* **JOB A**
Copy the records below verbatim, starting at their first line and ending with the line that contains "The image size is (1152, 436).", with both of those lines included.

* **SELECTED PASSAGE**
SC dismisses all six writ petitions in Rafale case

SC dismisses all six writ petitions in Rafale case

New Delhi: In a major relief for the NDA government, the Supreme Court on Friday dismissed all the six writ petitions seeking a court-monitored investigation into the Rafale deal.

A three-judge bench of the apex court, headed by Chief Justice of India (CJI) Ranjan Gogoi, also said that it did not find any substantial element to show that there is any “substantial favouritism” in the deal.

‘It is not the job of this court to go into the differential pricing details, which must be kept confidential,’ the three-judge bench ruled.

The government had questioned the court’s expertise to review the Rs. 59,000-crore deal for 36 planes with French firm Dassault.

The verdict is a huge relief to the government, which has been constantly under attack from the opposition on the Rafale issue.

There are numerous petitions filed before the top court seeking a Special Investigation Team (SIT) probe into the alleged Rafale deal.

The petitions were filed by several prominent people — Prashant Bhushan, Manohar Lal Sharma, Arun Shourie, AAP MP Sanjay Singh, Vineet Dhanda and Yashwant Sinha.

* **JOB B**
Pick up the news report on the Supreme Court's Rafale verdict after its final sentence and extend it.

* **DATASET ENTRIES**
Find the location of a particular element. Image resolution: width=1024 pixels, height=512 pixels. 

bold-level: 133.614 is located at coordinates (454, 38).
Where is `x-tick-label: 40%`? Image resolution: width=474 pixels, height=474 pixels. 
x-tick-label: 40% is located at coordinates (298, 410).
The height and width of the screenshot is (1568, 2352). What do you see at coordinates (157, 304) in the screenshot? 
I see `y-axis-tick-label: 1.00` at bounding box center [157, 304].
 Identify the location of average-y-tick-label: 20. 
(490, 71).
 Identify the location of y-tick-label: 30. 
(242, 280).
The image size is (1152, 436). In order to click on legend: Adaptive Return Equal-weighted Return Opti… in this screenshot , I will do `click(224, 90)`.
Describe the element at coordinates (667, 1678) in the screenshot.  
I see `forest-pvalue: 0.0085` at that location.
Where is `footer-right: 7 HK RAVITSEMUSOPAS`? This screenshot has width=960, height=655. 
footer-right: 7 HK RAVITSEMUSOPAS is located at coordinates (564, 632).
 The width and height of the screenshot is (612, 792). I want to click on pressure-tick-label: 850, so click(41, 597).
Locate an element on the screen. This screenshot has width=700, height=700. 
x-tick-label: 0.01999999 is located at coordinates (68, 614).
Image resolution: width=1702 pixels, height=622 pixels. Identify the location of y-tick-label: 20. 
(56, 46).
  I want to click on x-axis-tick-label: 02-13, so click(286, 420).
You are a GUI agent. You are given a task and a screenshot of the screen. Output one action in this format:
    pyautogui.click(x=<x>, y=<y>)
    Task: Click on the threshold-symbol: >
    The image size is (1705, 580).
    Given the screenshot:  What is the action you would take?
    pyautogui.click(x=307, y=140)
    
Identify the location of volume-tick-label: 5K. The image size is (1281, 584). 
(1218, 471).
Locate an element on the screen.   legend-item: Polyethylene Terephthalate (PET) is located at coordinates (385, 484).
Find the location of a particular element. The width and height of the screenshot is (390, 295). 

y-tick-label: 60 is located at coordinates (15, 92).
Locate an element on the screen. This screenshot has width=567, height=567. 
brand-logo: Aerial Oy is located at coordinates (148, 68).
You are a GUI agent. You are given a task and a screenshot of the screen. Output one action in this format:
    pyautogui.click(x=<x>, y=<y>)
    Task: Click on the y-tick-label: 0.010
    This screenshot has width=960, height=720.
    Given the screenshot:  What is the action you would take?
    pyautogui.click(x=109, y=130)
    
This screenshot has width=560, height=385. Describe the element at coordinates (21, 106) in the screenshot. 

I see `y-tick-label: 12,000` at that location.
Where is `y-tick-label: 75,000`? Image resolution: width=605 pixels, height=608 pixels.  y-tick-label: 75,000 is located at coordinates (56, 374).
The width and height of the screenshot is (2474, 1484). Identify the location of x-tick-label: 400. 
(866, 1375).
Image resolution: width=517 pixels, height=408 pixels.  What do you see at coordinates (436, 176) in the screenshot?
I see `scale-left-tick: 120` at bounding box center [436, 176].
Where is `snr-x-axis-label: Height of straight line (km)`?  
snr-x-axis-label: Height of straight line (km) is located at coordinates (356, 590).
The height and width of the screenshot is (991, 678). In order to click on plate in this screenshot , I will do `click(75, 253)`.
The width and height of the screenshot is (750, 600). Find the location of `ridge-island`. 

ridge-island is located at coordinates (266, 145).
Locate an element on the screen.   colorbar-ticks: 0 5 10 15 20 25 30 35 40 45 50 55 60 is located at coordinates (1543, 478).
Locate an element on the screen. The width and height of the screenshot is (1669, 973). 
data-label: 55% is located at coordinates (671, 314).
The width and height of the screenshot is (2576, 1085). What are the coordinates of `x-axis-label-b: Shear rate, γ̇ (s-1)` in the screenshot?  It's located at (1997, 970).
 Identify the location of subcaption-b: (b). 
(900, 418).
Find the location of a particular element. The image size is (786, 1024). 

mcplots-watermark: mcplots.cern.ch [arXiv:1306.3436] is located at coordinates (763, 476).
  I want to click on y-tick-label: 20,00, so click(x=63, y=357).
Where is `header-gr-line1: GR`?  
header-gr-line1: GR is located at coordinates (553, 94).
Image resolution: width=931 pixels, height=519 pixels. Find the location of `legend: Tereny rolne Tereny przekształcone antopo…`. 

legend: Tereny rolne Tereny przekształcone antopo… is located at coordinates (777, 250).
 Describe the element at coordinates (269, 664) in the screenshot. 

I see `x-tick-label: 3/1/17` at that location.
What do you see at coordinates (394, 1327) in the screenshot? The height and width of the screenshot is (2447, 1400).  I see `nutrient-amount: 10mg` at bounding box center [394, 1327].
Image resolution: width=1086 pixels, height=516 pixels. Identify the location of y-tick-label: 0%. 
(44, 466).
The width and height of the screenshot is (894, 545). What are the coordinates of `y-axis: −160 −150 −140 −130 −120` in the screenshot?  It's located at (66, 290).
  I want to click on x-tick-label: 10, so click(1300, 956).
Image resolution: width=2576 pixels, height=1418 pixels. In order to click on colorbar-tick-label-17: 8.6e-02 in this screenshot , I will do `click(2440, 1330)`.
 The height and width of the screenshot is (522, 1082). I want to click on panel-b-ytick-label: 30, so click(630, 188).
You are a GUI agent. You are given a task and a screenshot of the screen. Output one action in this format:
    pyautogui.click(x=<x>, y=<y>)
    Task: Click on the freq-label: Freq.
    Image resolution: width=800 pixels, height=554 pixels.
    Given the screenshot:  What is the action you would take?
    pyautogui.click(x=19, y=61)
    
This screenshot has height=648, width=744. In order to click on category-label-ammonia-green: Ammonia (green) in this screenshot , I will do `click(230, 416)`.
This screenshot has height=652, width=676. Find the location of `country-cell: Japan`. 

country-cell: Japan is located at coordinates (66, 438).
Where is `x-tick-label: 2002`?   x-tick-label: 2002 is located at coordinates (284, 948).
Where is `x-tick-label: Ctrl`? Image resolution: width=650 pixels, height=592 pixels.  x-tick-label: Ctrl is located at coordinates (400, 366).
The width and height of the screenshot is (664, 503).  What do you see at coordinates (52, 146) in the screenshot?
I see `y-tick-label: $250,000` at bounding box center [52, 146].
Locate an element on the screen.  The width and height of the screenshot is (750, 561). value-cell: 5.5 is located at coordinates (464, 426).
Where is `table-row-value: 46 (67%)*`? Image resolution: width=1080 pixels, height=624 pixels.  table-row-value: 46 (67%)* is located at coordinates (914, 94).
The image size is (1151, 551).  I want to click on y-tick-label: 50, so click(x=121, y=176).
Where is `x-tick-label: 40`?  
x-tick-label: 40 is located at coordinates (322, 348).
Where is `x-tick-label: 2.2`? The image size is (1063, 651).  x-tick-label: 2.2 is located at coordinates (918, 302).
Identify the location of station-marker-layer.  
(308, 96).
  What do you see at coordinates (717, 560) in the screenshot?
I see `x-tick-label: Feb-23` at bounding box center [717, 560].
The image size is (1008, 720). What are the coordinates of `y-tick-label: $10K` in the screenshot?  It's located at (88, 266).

* **TASK RESULT A**
Find the location of a particular element. Image resolution: width=1024 pixels, height=512 pixels. 

bold-level: 133.614 is located at coordinates (454, 38).
Where is `x-tick-label: 40%`? Image resolution: width=474 pixels, height=474 pixels. 
x-tick-label: 40% is located at coordinates (298, 410).
The height and width of the screenshot is (1568, 2352). What do you see at coordinates (157, 304) in the screenshot? 
I see `y-axis-tick-label: 1.00` at bounding box center [157, 304].
 Identify the location of average-y-tick-label: 20. 
(490, 71).
 Identify the location of y-tick-label: 30. 
(242, 280).
The image size is (1152, 436). In order to click on legend: Adaptive Return Equal-weighted Return Opti… in this screenshot , I will do `click(224, 90)`.

* **TASK RESULT B**
Petitions demanding a court-monitored investigation into the deal were filed after the Congress mounted a sharp attack on the Government alleging irregularities in the Rafale deal.

The Congress has been accusing Prime Minister Narendra Modi and his government of corruption and crony capitalism.

The Congress has alleged that the Centre scrapped a deal for 126 Rafale jets negotiated by the previous UPA government and entered an expensive new contract just to help Anil Ambani’s defence company bag an offset partnership with the jet manufacturer Dassault.

Prashant Bhushan, who is one of the petitioners in the case, said that he did not agree with the court decision.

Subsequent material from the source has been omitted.